Work instructions:
From the data below, restate every line word for word.

Records for this task:
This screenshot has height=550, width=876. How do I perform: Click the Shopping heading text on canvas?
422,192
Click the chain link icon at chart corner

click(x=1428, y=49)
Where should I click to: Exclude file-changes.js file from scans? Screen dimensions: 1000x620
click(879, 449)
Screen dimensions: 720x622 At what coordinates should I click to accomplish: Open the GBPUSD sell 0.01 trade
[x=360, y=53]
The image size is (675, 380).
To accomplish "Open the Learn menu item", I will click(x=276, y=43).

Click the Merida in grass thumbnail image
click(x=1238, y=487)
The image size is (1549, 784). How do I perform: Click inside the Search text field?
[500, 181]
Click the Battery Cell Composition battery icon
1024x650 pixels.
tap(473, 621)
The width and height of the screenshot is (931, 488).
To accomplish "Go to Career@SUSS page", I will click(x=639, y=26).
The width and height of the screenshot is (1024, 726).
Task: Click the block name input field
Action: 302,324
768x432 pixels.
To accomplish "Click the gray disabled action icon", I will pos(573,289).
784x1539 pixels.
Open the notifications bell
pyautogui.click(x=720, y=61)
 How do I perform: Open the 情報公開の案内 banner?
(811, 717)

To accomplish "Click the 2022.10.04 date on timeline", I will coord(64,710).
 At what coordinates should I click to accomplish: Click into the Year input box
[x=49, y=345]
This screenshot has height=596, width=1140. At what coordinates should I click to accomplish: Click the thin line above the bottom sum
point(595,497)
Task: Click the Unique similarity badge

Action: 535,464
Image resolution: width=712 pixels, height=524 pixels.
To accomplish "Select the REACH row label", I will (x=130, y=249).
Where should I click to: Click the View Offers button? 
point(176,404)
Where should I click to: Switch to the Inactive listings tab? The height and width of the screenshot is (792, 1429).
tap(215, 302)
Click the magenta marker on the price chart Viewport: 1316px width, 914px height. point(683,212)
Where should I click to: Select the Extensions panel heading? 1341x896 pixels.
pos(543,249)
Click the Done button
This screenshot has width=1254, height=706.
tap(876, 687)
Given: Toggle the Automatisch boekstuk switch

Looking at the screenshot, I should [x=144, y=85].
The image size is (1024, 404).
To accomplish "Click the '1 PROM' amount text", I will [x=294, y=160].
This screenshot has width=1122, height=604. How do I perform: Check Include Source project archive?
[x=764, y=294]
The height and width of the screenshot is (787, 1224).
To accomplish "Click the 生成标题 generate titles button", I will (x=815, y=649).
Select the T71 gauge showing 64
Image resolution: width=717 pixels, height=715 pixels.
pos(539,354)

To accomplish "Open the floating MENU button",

Task response:
This screenshot has height=550, width=876. How do I perform: Click the Shopping heading text on canvas?
422,192
Click the chain link icon at chart corner

click(x=1428, y=49)
Where should I click to: Exclude file-changes.js file from scans? Screen dimensions: 1000x620
click(879, 449)
Screen dimensions: 720x622 At what coordinates should I click to accomplish: Open the GBPUSD sell 0.01 trade
[x=360, y=53]
The image size is (675, 380).
To accomplish "Open the Learn menu item", I will click(x=276, y=43).

Click the Merida in grass thumbnail image
click(x=1238, y=487)
The image size is (1549, 784). How do I perform: Click inside the Search text field?
[500, 181]
Click the Battery Cell Composition battery icon
1024x650 pixels.
tap(473, 621)
The width and height of the screenshot is (931, 488).
To accomplish "Go to Career@SUSS page", I will click(x=639, y=26).
The width and height of the screenshot is (1024, 726).
Task: Click the block name input field
Action: 302,324
768x432 pixels.
To accomplish "Click the gray disabled action icon", I will pos(573,289).
784x1539 pixels.
Open the notifications bell
pyautogui.click(x=720, y=61)
 How do I perform: Open the 情報公開の案内 banner?
(811, 717)

To accomplish "Click the 2022.10.04 date on timeline", I will coord(64,710).
 At what coordinates should I click to accomplish: Click into the Year input box
[x=49, y=345]
This screenshot has height=596, width=1140. At what coordinates should I click to accomplish: Click the thin line above the bottom sum
point(595,497)
Task: Click the Unique similarity badge

Action: 535,464
Image resolution: width=712 pixels, height=524 pixels.
To accomplish "Select the REACH row label", I will (x=130, y=249).
Where should I click to: Click the View Offers button? 
point(176,404)
Where should I click to: Switch to the Inactive listings tab? The height and width of the screenshot is (792, 1429).
tap(215, 302)
Click the magenta marker on the price chart Viewport: 1316px width, 914px height. point(683,212)
Where should I click to: Select the Extensions panel heading? 1341x896 pixels.
pos(543,249)
Click the Done button
This screenshot has width=1254, height=706.
tap(876, 687)
Given: Toggle the Automatisch boekstuk switch

Looking at the screenshot, I should [x=144, y=85].
The image size is (1024, 404).
To accomplish "Click the '1 PROM' amount text", I will [x=294, y=160].
This screenshot has width=1122, height=604. How do I perform: Check Include Source project archive?
[x=764, y=294]
The height and width of the screenshot is (787, 1224).
To accomplish "Click the 生成标题 generate titles button", I will (x=815, y=649).
Select the T71 gauge showing 64
Image resolution: width=717 pixels, height=715 pixels.
pos(539,354)

To accomplish "Open the floating MENU button",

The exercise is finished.